=== Article ===
"""
Given that the plunder has, at times, been of biblical proportions, we thought it might be useful to come up with 10 Commandments of Corruption.

  1. Thou shalt gift thyself land and a house at the government’s expense 

With Nkandla and its firepool so fresh in our minds, it’s easy to fall into the trap of thinking that JZ’s KwaZulu-Natal bolthole was somehow unique. Sadly, all 13 chapters of our book feature at least one government-funded personal pleasure dome.

In 1700, Van der Stel didn’t just get the land Vergelegen was built on for free, he also used company labour, materials, seed and livestock to build a moerse manor, plant magnificent gardens and set up by far the largest agricultural operation at the Cape. If this wasn’t enough, he sold the fruits of all this labour back to the Company at prices he determined! And then there was Lord Charles Somerset whose mansion in Newlands was a perfect foreshadowing of the events at Nkandla. He too was told he had to pay back the money. 

More recently, the Matanzima brothers in the Transkei and Lucas Mangope in Bophuthatswana both pulled off the age-old trick of farming state land for personal gain. Mangope was also found guilty of spending almost R20-million (in today’s money) of taxpayer funds on improvements to his personal residence.
"""
=== Information supplied ===
"""
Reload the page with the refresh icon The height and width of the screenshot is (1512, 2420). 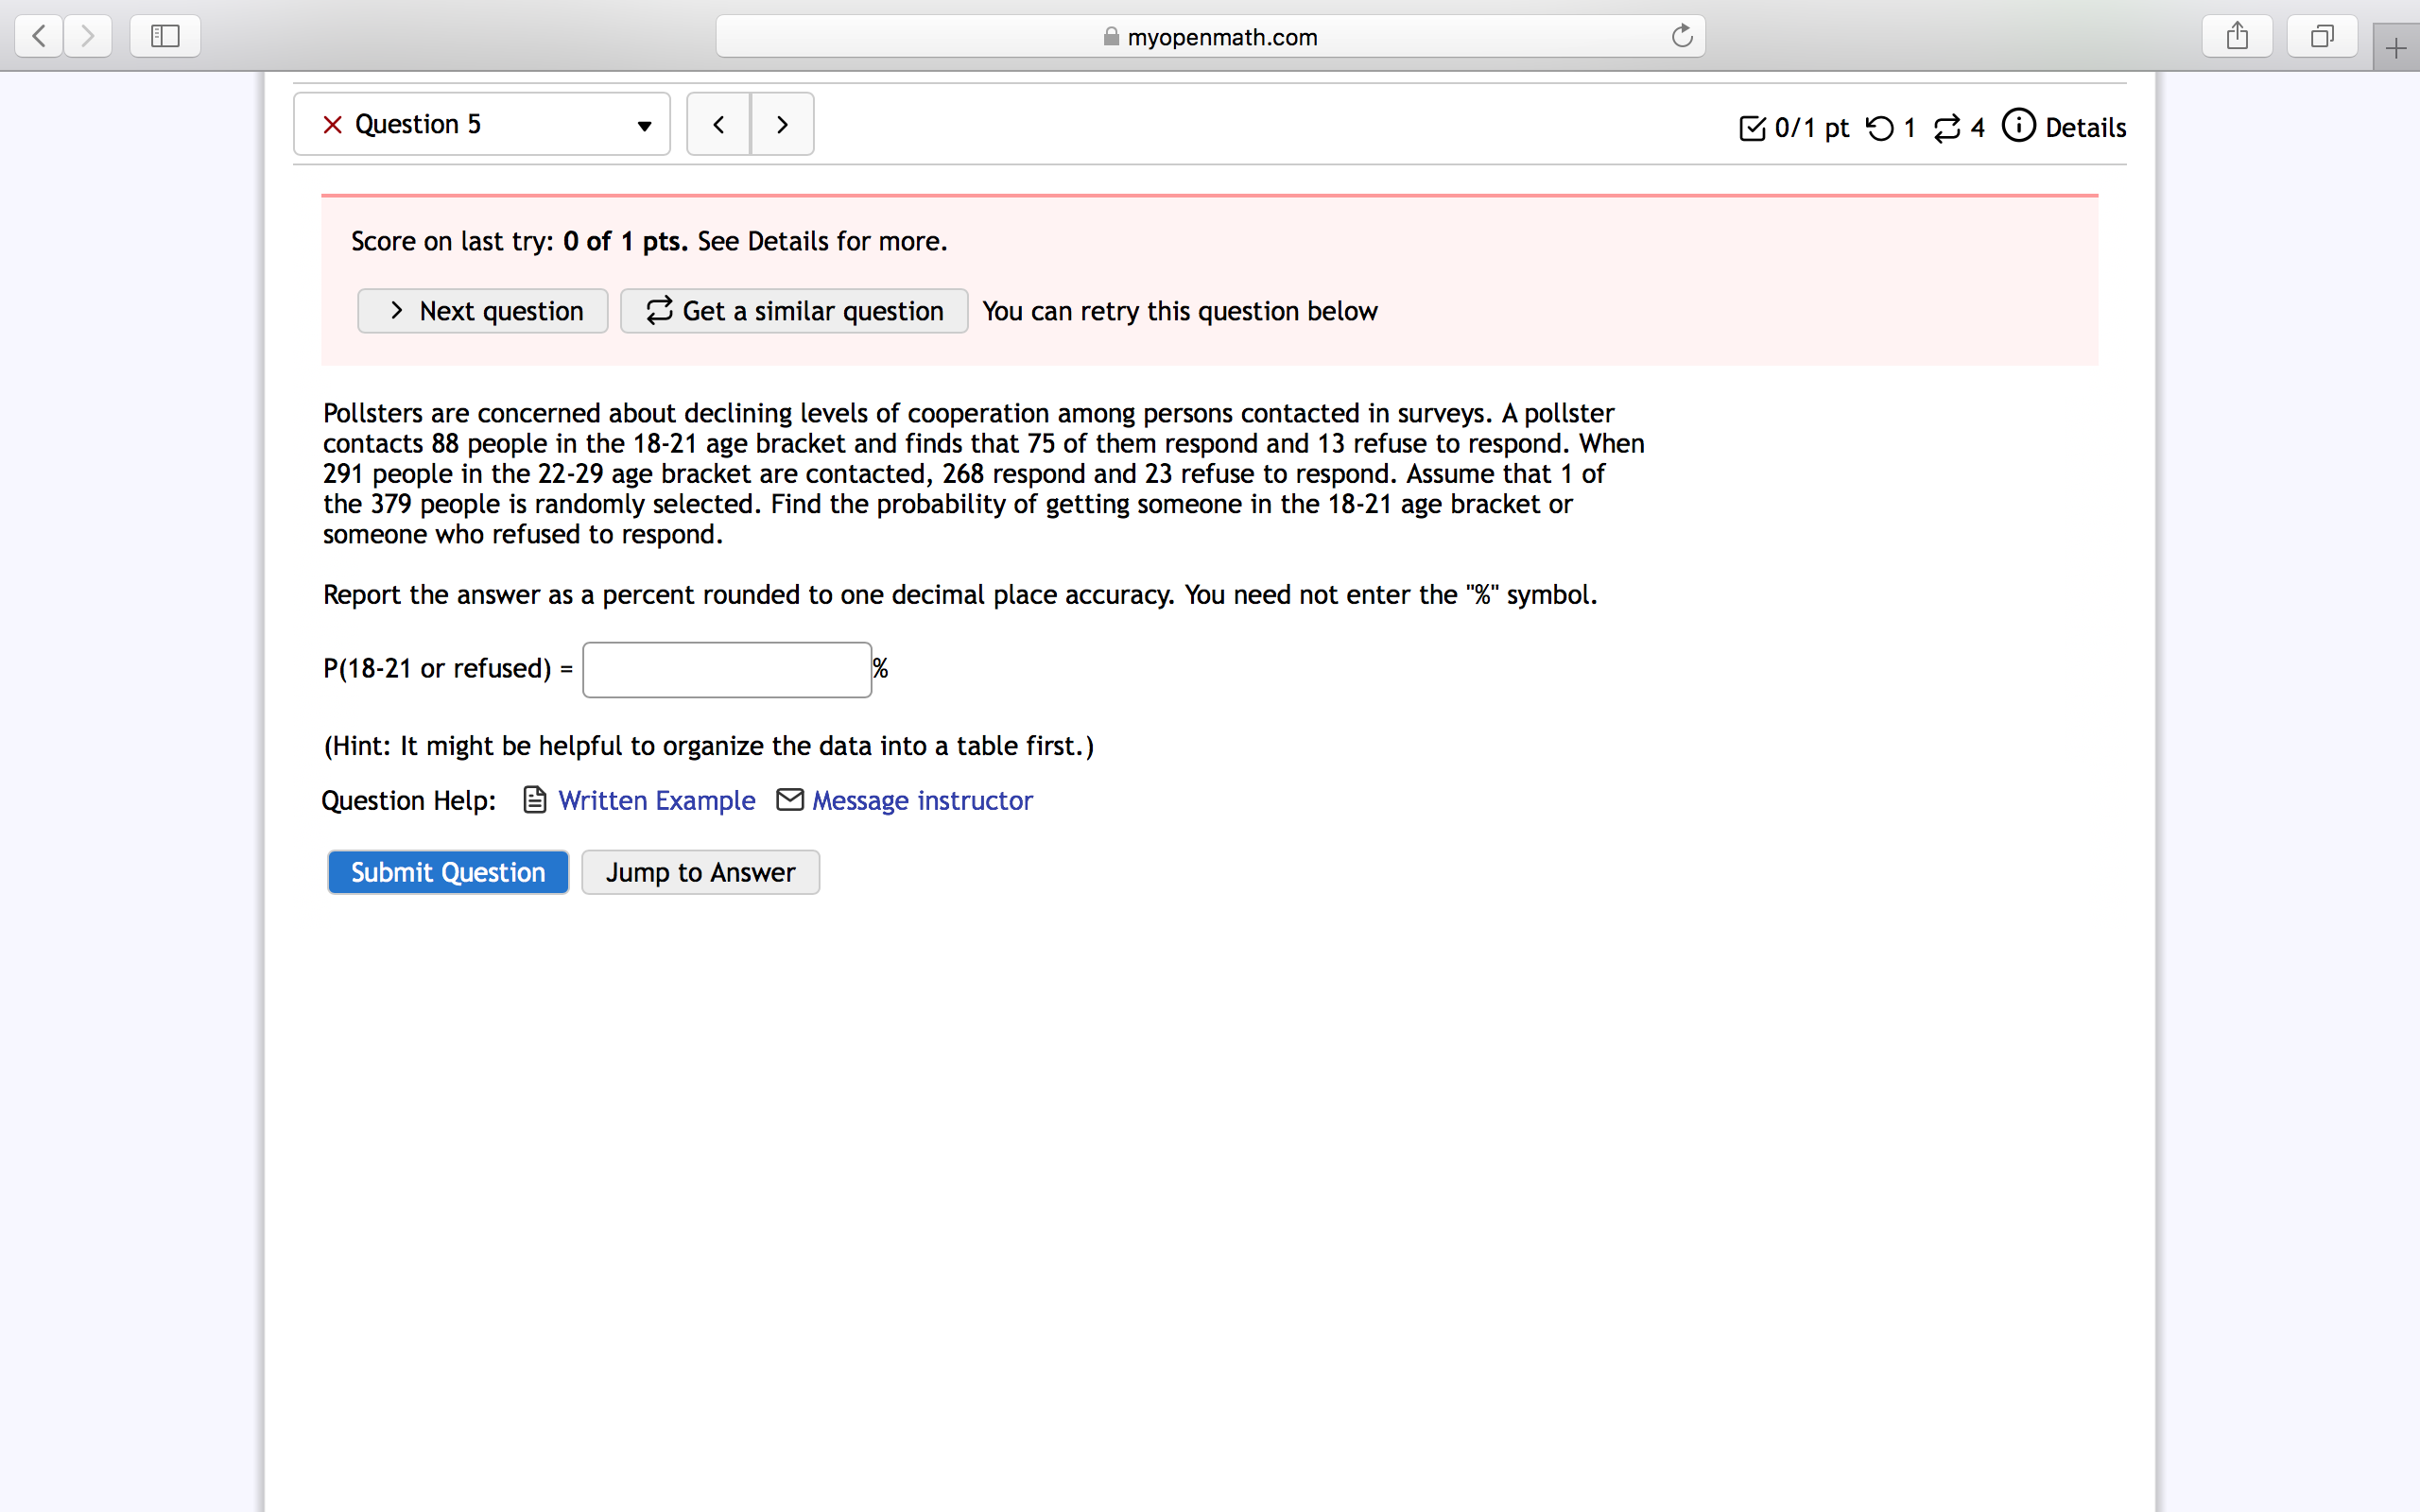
"""
=== To do ===
A - Revise the article on the Commandments of Corruption from "In 1700, Van" to "back the money.", inclusive, changing "mansion" to "residence".
B - Carry on the article about the Commandments of Corruption from the point where it stops.

=== Answers per task ===
A -
In 1700, Van der Stel didn’t just get the land Vergelegen was built on for free, he also used company labour, materials, seed and livestock to build a moerse manor, plant magnificent gardens and set up by far the largest agricultural operation at the Cape. If this wasn’t enough, he sold the fruits of all this labour back to the Company at prices he determined! And then there was Lord Charles Somerset whose residence in Newlands was a perfect foreshadowing of the events at Nkandla. He too was told he had to pay back the money.

B -
  1. Thou shalt sing thy own praises and slander thy foes 

If you thought JZ had a high opinion of himself, you obviously haven’t read the document in which Van der Stel described himself as: 

“A person of all honour and virtue in his whole conduct, government, intercourse, and treatment. That he always set, and always has set, a splendid example of modesty, of zeal for the public welfare, of religion in the Christian form; further, that he is affable towards everyone, in listening and in granting audience, and finally, that he is of a very kind and gentle nature.”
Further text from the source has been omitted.